MARIA BROTEL

Vítima de Oração – 1819-1888.

“Aos treze anos vi Nosso Senhor. Ele ofereceu-me a cruz: “Eis, minha filha, o que quero que carregues”.

Aos catorze anos, um dia após minha primeira comunhão, Nosso Senhor mandou-me fazer meditação todo dia. Abriu-me seu coração, dizendo que nesse coração se encontra todo o amor que ele me queria dar… Mostrou-me as almas para fazer-me rezar por elas. Mas eu achava o tempo longo; não fazia nada”.

“Entre os quinze e vinte anos, no dia da comunhão eu fazia uma meditação de uma hora. Mais tarde, uma hora e meia. Nosso Senhor pediu ainda mais Portanto, fiz duas horas de meditação, depois três”.

Dos 24 aos 26 anos: “Minha filha, eu quero que faças quatro horas de oração por dia.” Achei que era longo demais. Mas foi preciso obedecer”.

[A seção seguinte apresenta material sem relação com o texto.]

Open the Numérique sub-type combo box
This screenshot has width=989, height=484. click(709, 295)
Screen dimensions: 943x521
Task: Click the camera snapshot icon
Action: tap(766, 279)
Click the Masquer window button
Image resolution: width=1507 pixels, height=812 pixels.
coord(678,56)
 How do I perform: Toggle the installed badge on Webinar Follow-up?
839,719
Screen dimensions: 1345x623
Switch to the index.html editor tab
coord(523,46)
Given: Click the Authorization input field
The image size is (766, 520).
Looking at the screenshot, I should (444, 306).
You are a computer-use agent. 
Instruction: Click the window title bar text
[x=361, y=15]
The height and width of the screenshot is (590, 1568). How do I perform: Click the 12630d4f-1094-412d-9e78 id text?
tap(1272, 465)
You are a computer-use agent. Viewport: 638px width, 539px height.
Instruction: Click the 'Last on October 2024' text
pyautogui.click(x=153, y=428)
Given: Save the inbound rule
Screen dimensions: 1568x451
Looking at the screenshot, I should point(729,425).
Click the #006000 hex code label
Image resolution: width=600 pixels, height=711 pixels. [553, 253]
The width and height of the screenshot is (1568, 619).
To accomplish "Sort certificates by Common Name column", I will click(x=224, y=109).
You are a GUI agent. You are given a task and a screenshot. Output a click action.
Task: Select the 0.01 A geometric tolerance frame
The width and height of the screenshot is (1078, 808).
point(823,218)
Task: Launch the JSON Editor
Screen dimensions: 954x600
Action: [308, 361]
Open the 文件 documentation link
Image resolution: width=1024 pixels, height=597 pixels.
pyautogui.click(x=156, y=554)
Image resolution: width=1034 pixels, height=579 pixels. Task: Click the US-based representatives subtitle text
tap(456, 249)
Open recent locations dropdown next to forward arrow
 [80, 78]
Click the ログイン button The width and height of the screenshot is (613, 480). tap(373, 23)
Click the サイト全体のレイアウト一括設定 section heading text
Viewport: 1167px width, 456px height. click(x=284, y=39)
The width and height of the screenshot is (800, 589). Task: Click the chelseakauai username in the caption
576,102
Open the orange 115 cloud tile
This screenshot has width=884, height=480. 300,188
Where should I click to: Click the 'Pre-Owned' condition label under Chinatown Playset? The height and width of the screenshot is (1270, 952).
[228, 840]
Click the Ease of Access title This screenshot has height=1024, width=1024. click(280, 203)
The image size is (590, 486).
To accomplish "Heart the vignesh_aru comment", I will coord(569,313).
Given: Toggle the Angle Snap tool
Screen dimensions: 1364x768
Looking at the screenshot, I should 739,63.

1861: “Nosso Senhor, Nossa Senhora e São José vieram mostrar-me as almas que morrerão nesse dia. Sinto grande pesar, pois vejo quais se perdem”.

1862: “Jesus faz-me sofrer pelas almas. Unida a ele, eu sobrevoava todo o universo. Via por toda a parte, almas na agonia”.

1863: “Sofro todas as noites pelos agonizantes. Muitos caem no inferno. Muitos vão para o purgatório. Quão poucos vão diretamente ao céu”.

1870: “Vejo que, se a oração parasse, logo a justiça se abateria sobre o mundo… ruínas… sangue… Preces fervorosas podem salvá-lo. Jesus incita-me a trabalhar.

Tenho a eternidade no céu; mas na terra vale o tempo.

Também para a obra das almas. E o tempo passa; ele é precioso”.

“Continue rezando”, repete-me Jesus sempre de novo.

“Vi o Pai. Impossível descrever a imensa bondade de Deus Pai”.

“Eu pensava que no Pai havia sobretudo majestade e onipotência. Mas eu vi, sobretudo e acima de tudo, amor”.

Ele me disse: “Filha, os homens não me conhecem. Por isso, eles me servem com temor de escravo, julgando-me severo. Mas tu estás vendo meu amor pelas criaturas, e meu desejo de vê-las felizes…” Ele falou de sua bondade paternal para comigo, de seu amor pelas criaturas, durante quatro ou cinco horas. Jesus apareceu, estava triste e disse-me: “Desde muito tempo ando à procura de uma alma que queira entreter-se comigo por longo tempo na oração, e não encontro. Ninguém quer entrar dentro de si e de mim. Não há ninguém que queira conversar comigo. Ou não têm tempo, ou acham o tempo longo. Procuram a si próprios e não ao Pai nem a mim.

Assim também não chegam à santidade… tempo perdido… graças perdidas”.

“Jesus, toca essas almas, falei, modifica-as”. “Mas como fazer, se só na oração posso dar luz e amor?” Então Jesus fez-me ver melhor a triste cegueira de tantas almas. Fiquei espantada vendo-as afundar-se dia por dia numa noite profunda; precipitar-se no inferno por si mesmas, sem que os demônios tivessem muito a fazer. Jesus estava profundamente triste, chorava ao mostrar-me tudo isso. Ele recomeçou: “Afirma-se que Deus não reclama o que não deu. Mas eu vou exigir dessas almas tudo o que não lhes dei. Porque elas privam-se das graças por sua preguiça, por pouco caso. Porque não querem incomodarse, mortificar-se. Exigirei tudo o que lhes teria dado se tivessem sabido querer. Reclamarei delas as almas que teriam salvo”.